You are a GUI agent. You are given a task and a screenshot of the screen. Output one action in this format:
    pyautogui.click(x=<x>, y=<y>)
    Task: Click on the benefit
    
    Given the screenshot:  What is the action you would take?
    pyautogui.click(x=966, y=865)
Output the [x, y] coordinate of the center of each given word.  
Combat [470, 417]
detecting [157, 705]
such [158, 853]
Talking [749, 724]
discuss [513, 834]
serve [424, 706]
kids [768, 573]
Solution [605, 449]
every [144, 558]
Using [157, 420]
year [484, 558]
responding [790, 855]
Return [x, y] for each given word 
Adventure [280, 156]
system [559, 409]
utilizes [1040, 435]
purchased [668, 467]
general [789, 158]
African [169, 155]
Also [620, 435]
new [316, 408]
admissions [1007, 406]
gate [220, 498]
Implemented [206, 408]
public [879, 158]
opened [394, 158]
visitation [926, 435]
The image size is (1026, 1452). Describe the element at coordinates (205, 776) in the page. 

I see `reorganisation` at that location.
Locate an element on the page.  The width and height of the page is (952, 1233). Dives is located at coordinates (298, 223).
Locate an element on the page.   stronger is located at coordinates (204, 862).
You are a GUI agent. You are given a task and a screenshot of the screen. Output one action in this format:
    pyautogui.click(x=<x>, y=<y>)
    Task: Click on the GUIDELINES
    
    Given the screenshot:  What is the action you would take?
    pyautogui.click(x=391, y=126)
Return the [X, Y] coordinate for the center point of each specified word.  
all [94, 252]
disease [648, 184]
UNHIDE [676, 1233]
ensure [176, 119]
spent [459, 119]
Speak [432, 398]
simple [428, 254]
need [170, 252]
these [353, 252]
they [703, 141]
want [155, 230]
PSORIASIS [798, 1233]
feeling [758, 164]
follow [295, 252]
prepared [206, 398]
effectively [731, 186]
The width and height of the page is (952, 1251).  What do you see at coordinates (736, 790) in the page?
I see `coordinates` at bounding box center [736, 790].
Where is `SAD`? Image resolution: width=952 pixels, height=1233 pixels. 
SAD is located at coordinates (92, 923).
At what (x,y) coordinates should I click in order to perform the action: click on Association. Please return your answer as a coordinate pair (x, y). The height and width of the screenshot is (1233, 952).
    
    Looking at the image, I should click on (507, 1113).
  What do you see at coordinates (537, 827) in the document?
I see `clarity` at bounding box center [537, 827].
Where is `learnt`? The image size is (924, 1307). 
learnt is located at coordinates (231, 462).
————————
GIVEN TASK
Rewrite all the items above, putting "screen assistant" everywhere "GUI agent" appears and leaving everything else the same.

TASK RESPONSE
You are a screen assistant. You are given a task and a screenshot of the screen. Output one action in this format:
    pyautogui.click(x=<x>, y=<y>)
    Task: Click on the benefit
    
    Given the screenshot:  What is the action you would take?
    pyautogui.click(x=966, y=865)
Output the [x, y] coordinate of the center of each given word.  
Combat [470, 417]
detecting [157, 705]
such [158, 853]
Talking [749, 724]
discuss [513, 834]
serve [424, 706]
kids [768, 573]
Solution [605, 449]
every [144, 558]
Using [157, 420]
year [484, 558]
responding [790, 855]
Return [x, y] for each given word 
Adventure [280, 156]
system [559, 409]
utilizes [1040, 435]
purchased [668, 467]
general [789, 158]
African [169, 155]
Also [620, 435]
new [316, 408]
admissions [1007, 406]
gate [220, 498]
Implemented [206, 408]
public [879, 158]
opened [394, 158]
visitation [926, 435]
The image size is (1026, 1452). Describe the element at coordinates (205, 776) in the page. 

I see `reorganisation` at that location.
Locate an element on the page.  The width and height of the page is (952, 1233). Dives is located at coordinates (298, 223).
Locate an element on the page.   stronger is located at coordinates (204, 862).
You are a screen assistant. You are given a task and a screenshot of the screen. Output one action in this format:
    pyautogui.click(x=<x>, y=<y>)
    Task: Click on the GUIDELINES
    
    Given the screenshot:  What is the action you would take?
    pyautogui.click(x=391, y=126)
Return the [X, Y] coordinate for the center point of each specified word.  
all [94, 252]
disease [648, 184]
UNHIDE [676, 1233]
ensure [176, 119]
spent [459, 119]
Speak [432, 398]
simple [428, 254]
need [170, 252]
these [353, 252]
they [703, 141]
want [155, 230]
PSORIASIS [798, 1233]
feeling [758, 164]
follow [295, 252]
prepared [206, 398]
effectively [731, 186]
The width and height of the page is (952, 1251).  What do you see at coordinates (736, 790) in the page?
I see `coordinates` at bounding box center [736, 790].
Where is `SAD`? Image resolution: width=952 pixels, height=1233 pixels. 
SAD is located at coordinates (92, 923).
At what (x,y) coordinates should I click in order to perform the action: click on Association. Please return your answer as a coordinate pair (x, y). The height and width of the screenshot is (1233, 952).
    
    Looking at the image, I should click on (507, 1113).
  What do you see at coordinates (537, 827) in the document?
I see `clarity` at bounding box center [537, 827].
Where is `learnt`? The image size is (924, 1307). 
learnt is located at coordinates (231, 462).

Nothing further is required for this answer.